Written exercise:
Copy the following items exactly as they appear.

The data:
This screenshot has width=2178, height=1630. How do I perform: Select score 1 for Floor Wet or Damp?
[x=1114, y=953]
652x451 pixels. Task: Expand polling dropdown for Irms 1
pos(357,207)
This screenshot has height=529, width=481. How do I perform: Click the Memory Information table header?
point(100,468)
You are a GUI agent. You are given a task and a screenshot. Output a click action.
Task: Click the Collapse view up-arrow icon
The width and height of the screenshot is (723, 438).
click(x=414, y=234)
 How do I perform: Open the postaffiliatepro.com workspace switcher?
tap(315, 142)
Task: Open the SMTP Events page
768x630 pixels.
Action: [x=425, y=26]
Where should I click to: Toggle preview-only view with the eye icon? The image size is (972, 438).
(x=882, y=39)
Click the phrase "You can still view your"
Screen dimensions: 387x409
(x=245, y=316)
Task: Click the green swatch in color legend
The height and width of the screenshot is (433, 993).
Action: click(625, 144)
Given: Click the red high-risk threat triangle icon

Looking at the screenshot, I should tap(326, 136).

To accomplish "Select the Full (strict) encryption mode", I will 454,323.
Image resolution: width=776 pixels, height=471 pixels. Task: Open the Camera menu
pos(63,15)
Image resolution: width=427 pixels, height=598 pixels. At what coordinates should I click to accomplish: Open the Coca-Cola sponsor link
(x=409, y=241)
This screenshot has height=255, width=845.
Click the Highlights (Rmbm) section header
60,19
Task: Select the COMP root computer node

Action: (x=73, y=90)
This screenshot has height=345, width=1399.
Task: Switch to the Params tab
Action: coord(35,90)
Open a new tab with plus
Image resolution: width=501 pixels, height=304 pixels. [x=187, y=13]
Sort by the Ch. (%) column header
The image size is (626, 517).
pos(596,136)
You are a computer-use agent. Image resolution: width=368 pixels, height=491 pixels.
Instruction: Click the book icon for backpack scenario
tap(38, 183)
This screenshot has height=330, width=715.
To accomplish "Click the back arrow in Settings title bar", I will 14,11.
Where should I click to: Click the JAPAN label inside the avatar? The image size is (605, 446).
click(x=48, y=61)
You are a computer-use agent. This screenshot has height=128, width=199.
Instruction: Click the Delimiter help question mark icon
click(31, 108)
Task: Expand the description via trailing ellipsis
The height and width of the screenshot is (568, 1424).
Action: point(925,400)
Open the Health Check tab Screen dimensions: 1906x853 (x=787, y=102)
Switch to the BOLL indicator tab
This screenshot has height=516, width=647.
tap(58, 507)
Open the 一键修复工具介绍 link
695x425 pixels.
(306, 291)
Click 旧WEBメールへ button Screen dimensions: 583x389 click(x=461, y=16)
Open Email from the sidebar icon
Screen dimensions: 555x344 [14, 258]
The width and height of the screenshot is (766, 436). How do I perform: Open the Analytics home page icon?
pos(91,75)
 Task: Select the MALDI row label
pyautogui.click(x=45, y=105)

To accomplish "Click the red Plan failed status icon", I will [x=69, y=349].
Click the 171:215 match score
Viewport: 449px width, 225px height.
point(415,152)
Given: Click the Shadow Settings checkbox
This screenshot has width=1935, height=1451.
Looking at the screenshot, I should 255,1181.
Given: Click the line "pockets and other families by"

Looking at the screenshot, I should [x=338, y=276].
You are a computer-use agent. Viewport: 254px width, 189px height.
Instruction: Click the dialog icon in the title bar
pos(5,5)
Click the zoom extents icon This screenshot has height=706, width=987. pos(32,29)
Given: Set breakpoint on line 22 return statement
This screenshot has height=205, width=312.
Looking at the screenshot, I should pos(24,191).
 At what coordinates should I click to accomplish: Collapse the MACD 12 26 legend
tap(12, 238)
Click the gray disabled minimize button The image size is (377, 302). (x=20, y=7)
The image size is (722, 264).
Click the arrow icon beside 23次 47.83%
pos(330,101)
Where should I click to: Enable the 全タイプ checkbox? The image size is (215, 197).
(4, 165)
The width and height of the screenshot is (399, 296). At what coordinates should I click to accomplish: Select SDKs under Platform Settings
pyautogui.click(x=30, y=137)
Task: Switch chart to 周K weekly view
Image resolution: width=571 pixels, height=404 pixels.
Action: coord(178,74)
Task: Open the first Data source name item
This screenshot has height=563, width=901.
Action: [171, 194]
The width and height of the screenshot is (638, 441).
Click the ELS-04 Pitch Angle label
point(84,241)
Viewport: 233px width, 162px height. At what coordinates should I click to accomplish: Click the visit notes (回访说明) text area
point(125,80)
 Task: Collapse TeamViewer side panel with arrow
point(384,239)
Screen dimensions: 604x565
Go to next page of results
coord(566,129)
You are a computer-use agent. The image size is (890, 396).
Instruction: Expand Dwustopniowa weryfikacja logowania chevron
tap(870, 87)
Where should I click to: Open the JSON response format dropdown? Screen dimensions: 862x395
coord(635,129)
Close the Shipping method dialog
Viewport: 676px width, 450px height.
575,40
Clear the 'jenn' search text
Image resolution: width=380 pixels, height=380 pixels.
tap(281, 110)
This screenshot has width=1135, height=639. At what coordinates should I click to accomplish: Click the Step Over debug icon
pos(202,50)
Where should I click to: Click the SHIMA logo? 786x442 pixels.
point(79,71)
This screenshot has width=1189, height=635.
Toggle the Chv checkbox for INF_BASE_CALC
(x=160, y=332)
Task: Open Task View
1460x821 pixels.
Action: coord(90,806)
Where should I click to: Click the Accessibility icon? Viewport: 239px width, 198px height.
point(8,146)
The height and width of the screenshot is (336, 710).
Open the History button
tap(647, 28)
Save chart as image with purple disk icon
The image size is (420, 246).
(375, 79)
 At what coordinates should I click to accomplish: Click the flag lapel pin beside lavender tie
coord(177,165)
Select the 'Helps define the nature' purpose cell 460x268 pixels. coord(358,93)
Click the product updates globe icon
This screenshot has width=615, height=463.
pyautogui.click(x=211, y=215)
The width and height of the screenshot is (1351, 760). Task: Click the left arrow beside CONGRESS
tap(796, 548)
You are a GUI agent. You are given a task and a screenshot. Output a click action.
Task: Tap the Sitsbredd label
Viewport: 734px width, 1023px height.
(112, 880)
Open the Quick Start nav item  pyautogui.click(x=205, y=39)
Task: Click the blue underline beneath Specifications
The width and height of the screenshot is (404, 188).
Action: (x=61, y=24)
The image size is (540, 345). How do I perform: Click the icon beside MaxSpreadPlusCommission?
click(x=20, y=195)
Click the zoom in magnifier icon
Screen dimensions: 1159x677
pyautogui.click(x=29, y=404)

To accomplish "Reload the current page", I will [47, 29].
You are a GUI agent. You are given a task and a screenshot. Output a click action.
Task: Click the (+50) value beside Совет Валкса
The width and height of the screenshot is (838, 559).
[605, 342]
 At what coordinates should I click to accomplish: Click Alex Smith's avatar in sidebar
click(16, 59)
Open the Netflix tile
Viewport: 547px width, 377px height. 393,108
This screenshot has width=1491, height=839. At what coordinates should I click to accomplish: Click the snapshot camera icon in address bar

Task solution:
This screenshot has width=2178, height=1630. How do I perform: Select score 1 for Floor Wet or Damp?
[x=1114, y=953]
652x451 pixels. Task: Expand polling dropdown for Irms 1
pos(357,207)
This screenshot has height=529, width=481. How do I perform: Click the Memory Information table header?
point(100,468)
You are a GUI agent. You are given a task and a screenshot. Output a click action.
Task: Click the Collapse view up-arrow icon
The width and height of the screenshot is (723, 438).
click(x=414, y=234)
 How do I perform: Open the postaffiliatepro.com workspace switcher?
tap(315, 142)
Task: Open the SMTP Events page
768x630 pixels.
Action: [x=425, y=26]
Where should I click to: Toggle preview-only view with the eye icon? The image size is (972, 438).
(x=882, y=39)
Click the phrase "You can still view your"
Screen dimensions: 387x409
(x=245, y=316)
Task: Click the green swatch in color legend
The height and width of the screenshot is (433, 993).
Action: click(625, 144)
Given: Click the red high-risk threat triangle icon

Looking at the screenshot, I should tap(326, 136).

To accomplish "Select the Full (strict) encryption mode", I will 454,323.
Image resolution: width=776 pixels, height=471 pixels. Task: Open the Camera menu
pos(63,15)
Image resolution: width=427 pixels, height=598 pixels. At what coordinates should I click to accomplish: Open the Coca-Cola sponsor link
(x=409, y=241)
This screenshot has height=255, width=845.
Click the Highlights (Rmbm) section header
60,19
Task: Select the COMP root computer node

Action: (x=73, y=90)
This screenshot has height=345, width=1399.
Task: Switch to the Params tab
Action: coord(35,90)
Open a new tab with plus
Image resolution: width=501 pixels, height=304 pixels. [x=187, y=13]
Sort by the Ch. (%) column header
The image size is (626, 517).
pos(596,136)
You are a computer-use agent. Image resolution: width=368 pixels, height=491 pixels.
Instruction: Click the book icon for backpack scenario
tap(38, 183)
This screenshot has height=330, width=715.
To accomplish "Click the back arrow in Settings title bar", I will 14,11.
Where should I click to: Click the JAPAN label inside the avatar? The image size is (605, 446).
click(x=48, y=61)
You are a computer-use agent. This screenshot has height=128, width=199.
Instruction: Click the Delimiter help question mark icon
click(31, 108)
Task: Expand the description via trailing ellipsis
The height and width of the screenshot is (568, 1424).
Action: point(925,400)
Open the Health Check tab Screen dimensions: 1906x853 (x=787, y=102)
Switch to the BOLL indicator tab
This screenshot has height=516, width=647.
tap(58, 507)
Open the 一键修复工具介绍 link
695x425 pixels.
(306, 291)
Click 旧WEBメールへ button Screen dimensions: 583x389 click(x=461, y=16)
Open Email from the sidebar icon
Screen dimensions: 555x344 [14, 258]
The width and height of the screenshot is (766, 436). How do I perform: Open the Analytics home page icon?
pos(91,75)
 Task: Select the MALDI row label
pyautogui.click(x=45, y=105)

To accomplish "Click the red Plan failed status icon", I will [x=69, y=349].
Click the 171:215 match score
Viewport: 449px width, 225px height.
point(415,152)
Given: Click the Shadow Settings checkbox
This screenshot has width=1935, height=1451.
Looking at the screenshot, I should 255,1181.
Given: Click the line "pockets and other families by"

Looking at the screenshot, I should [x=338, y=276].
You are a computer-use agent. Viewport: 254px width, 189px height.
Instruction: Click the dialog icon in the title bar
pos(5,5)
Click the zoom extents icon This screenshot has height=706, width=987. pos(32,29)
Given: Set breakpoint on line 22 return statement
This screenshot has height=205, width=312.
Looking at the screenshot, I should pos(24,191).
 At what coordinates should I click to accomplish: Collapse the MACD 12 26 legend
tap(12, 238)
Click the gray disabled minimize button The image size is (377, 302). (x=20, y=7)
The image size is (722, 264).
Click the arrow icon beside 23次 47.83%
pos(330,101)
Where should I click to: Enable the 全タイプ checkbox? The image size is (215, 197).
(4, 165)
The width and height of the screenshot is (399, 296). At what coordinates should I click to accomplish: Select SDKs under Platform Settings
pyautogui.click(x=30, y=137)
Task: Switch chart to 周K weekly view
Image resolution: width=571 pixels, height=404 pixels.
Action: coord(178,74)
Task: Open the first Data source name item
This screenshot has height=563, width=901.
Action: [171, 194]
The width and height of the screenshot is (638, 441).
Click the ELS-04 Pitch Angle label
point(84,241)
Viewport: 233px width, 162px height. At what coordinates should I click to accomplish: Click the visit notes (回访说明) text area
point(125,80)
 Task: Collapse TeamViewer side panel with arrow
point(384,239)
Screen dimensions: 604x565
Go to next page of results
coord(566,129)
You are a computer-use agent. The image size is (890, 396).
Instruction: Expand Dwustopniowa weryfikacja logowania chevron
tap(870, 87)
Where should I click to: Open the JSON response format dropdown? Screen dimensions: 862x395
coord(635,129)
Close the Shipping method dialog
Viewport: 676px width, 450px height.
575,40
Clear the 'jenn' search text
Image resolution: width=380 pixels, height=380 pixels.
tap(281, 110)
This screenshot has width=1135, height=639. At what coordinates should I click to accomplish: Click the Step Over debug icon
pos(202,50)
Where should I click to: Click the SHIMA logo? 786x442 pixels.
point(79,71)
This screenshot has width=1189, height=635.
Toggle the Chv checkbox for INF_BASE_CALC
(x=160, y=332)
Task: Open Task View
1460x821 pixels.
Action: coord(90,806)
Where should I click to: Click the Accessibility icon? Viewport: 239px width, 198px height.
point(8,146)
The height and width of the screenshot is (336, 710).
Open the History button
tap(647, 28)
Save chart as image with purple disk icon
The image size is (420, 246).
(375, 79)
 At what coordinates should I click to accomplish: Click the flag lapel pin beside lavender tie
coord(177,165)
Select the 'Helps define the nature' purpose cell 460x268 pixels. coord(358,93)
Click the product updates globe icon
This screenshot has width=615, height=463.
pyautogui.click(x=211, y=215)
The width and height of the screenshot is (1351, 760). Task: Click the left arrow beside CONGRESS
tap(796, 548)
You are a GUI agent. You are given a task and a screenshot. Output a click action.
Task: Tap the Sitsbredd label
Viewport: 734px width, 1023px height.
(112, 880)
Open the Quick Start nav item  pyautogui.click(x=205, y=39)
Task: Click the blue underline beneath Specifications
The width and height of the screenshot is (404, 188).
Action: (x=61, y=24)
The image size is (540, 345). How do I perform: Click the icon beside MaxSpreadPlusCommission?
click(x=20, y=195)
Click the zoom in magnifier icon
Screen dimensions: 1159x677
pyautogui.click(x=29, y=404)

To accomplish "Reload the current page", I will [47, 29].
You are a GUI agent. You are given a task and a screenshot. Output a click action.
Task: Click the (+50) value beside Совет Валкса
The width and height of the screenshot is (838, 559).
[605, 342]
 At what coordinates should I click to accomplish: Click Alex Smith's avatar in sidebar
click(16, 59)
Open the Netflix tile
Viewport: 547px width, 377px height. 393,108
This screenshot has width=1491, height=839. At what coordinates should I click to accomplish: Click the snapshot camera icon in address bar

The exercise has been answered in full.